El Señor se ha revestido, se ha ceñido con poder.

El mundo está firmemente establecido: ¡no se moverá jamás!

Tu trono está firme desde siempre, tú existes desde la eternidad.

Tus testimonios, Señor, son dignos de fe,

La santidad embellece tu Casa a lo largo de los tiempos.

El reinado de Jesucristo supone un equilibrio, no meramente moral, sino santo.
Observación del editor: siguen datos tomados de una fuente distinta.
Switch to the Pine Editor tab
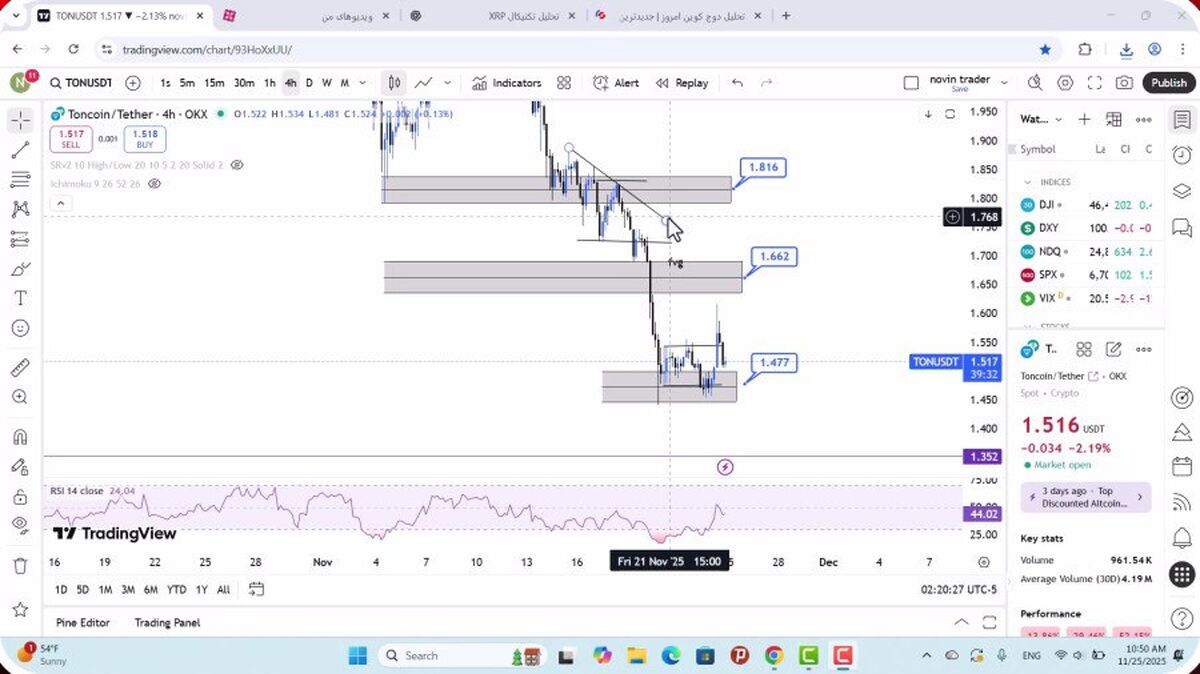The height and width of the screenshot is (674, 1200). pos(83,622)
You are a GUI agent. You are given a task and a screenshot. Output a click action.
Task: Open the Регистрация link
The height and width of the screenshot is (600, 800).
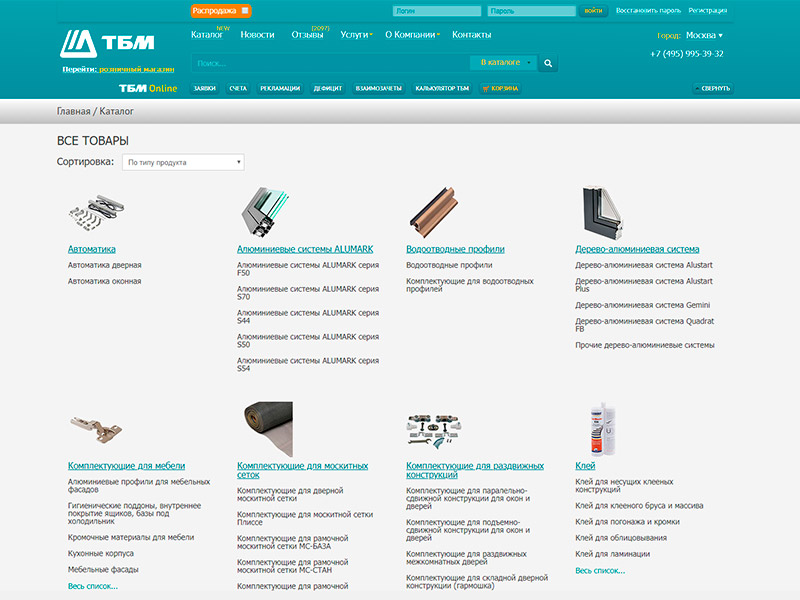click(707, 11)
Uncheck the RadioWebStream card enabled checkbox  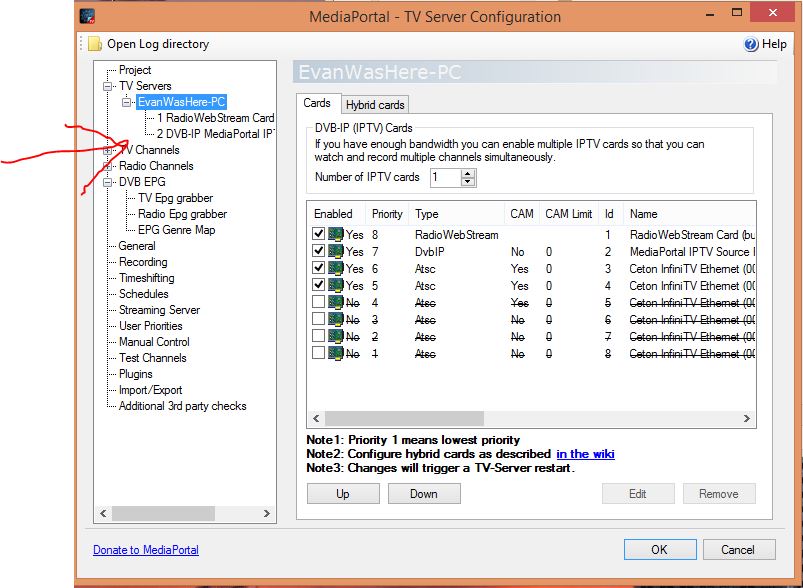(318, 234)
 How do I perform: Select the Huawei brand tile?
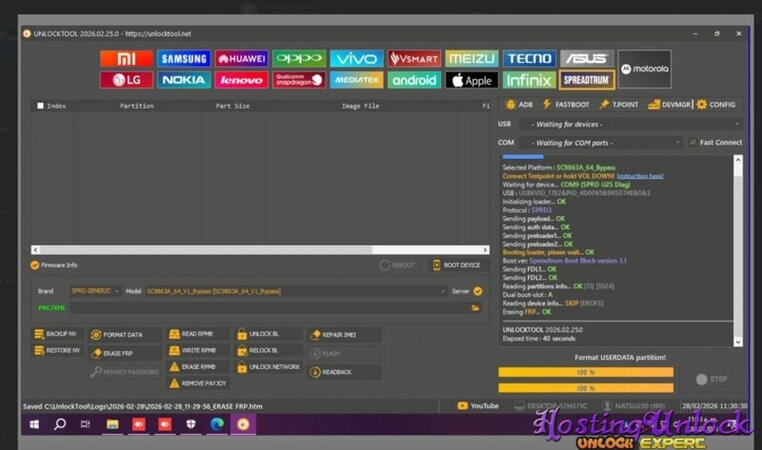[x=241, y=59]
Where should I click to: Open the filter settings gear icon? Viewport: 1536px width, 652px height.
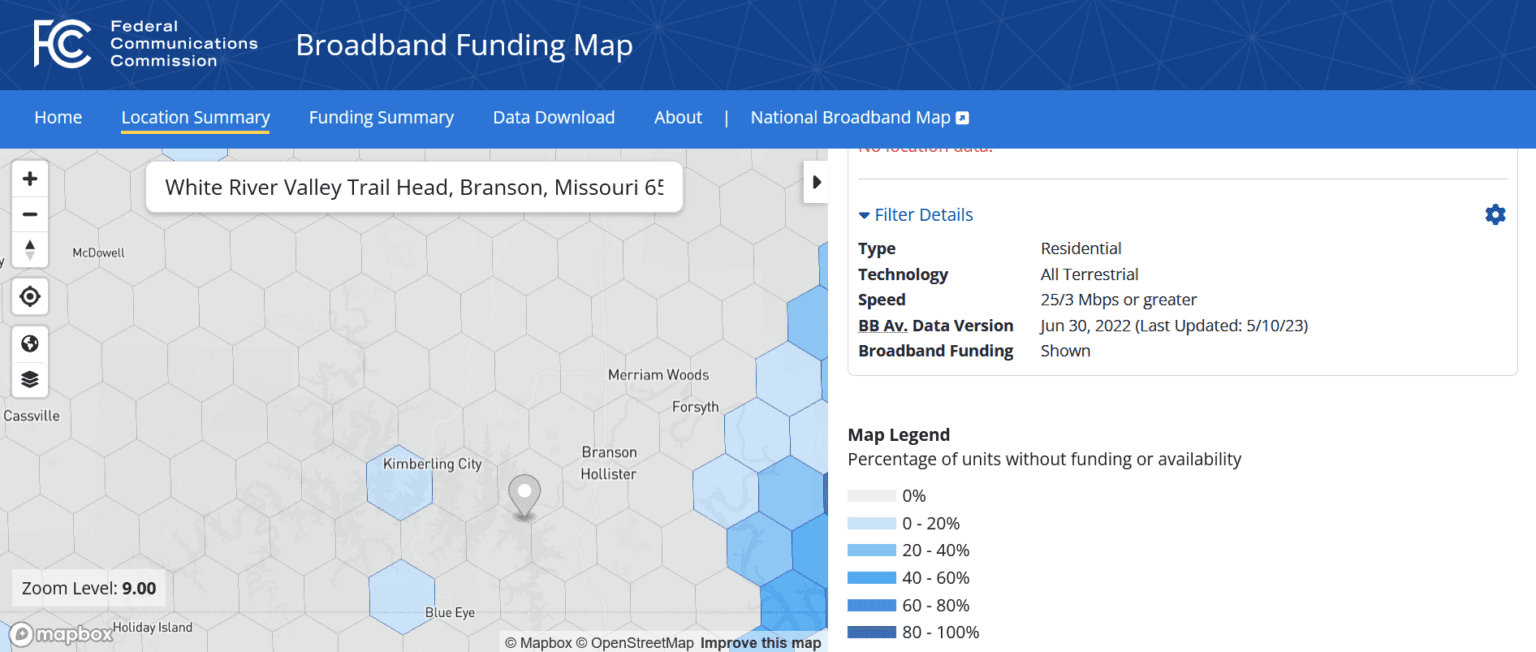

Pienso que esto eleva la categoría de este reinado, porque no podemos reducirlo a los conceptos relacionados a las monarquías humanas; sino que debemos trascenderlo desde la Sabiduría del Espíritu Santo.

El Reino de los Cielos tiene un solo Rey, Jesucristo; una sola ley, el amor; una sola fuerza, la fe; un solo camino, la esperanza. En este dinamismo, cuyo ministerio lleva a cabo el Espíritu Santo, se ejerce un derramamiento de gracia tan grande capaz de nivelar el poder del relativismo; direccionar las ideas hacia el bien común; enderezar las miradas a un mismo eje: el de la caridad fraterna; y fomentar un solo sentimiento que no es el de los históricos nacionalismos o patriotismos fomentados para sesgar el sentido común de los pueblos, sino un sentimiento que brota de la misma confesión de fe de nuestro Rey, Jesucristo, quien frente a todos los títulos honrosos dedicados al Todopoderoso Creador, elige donar la más alta de sus condiciones: la filiación y llamar al mismo Yahvé, Papá.

Es esa filiación el sentir común que hallarán aquellos que se animen a la radicalidad de la vida según el Reino de Dios Padre inmersa en la cotidianeidad del día a día; del pan partido y repartido en la Mesa de todos; del perdón dado desde el Sagrado Corazón del Hijo; cotidianeidad que ha brotado del costado abierto del Esposo para dar lugar a la Iglesia, Esposa y Madre de todos los hombres.

¡Te elijo como mi Rey!

Su dominio es un dominio eterno que no pasará, y su reino no será destruido.

¡No pases, entonces, de mi alma, no te atrevas a seguir de largo! Porque mi corazón, humilde y arrepentido, rebelde y a veces obstinado, no quiere dejar de apostar por esos bienes espirituales que lo santificarán, aquellos que no permitirán reproche alguno por estar justificado en el Amor.

Tú que perdonas a quien mucho ama, permití que me deje embellecer el alma con la santidad que adorna tu Casa eternamente.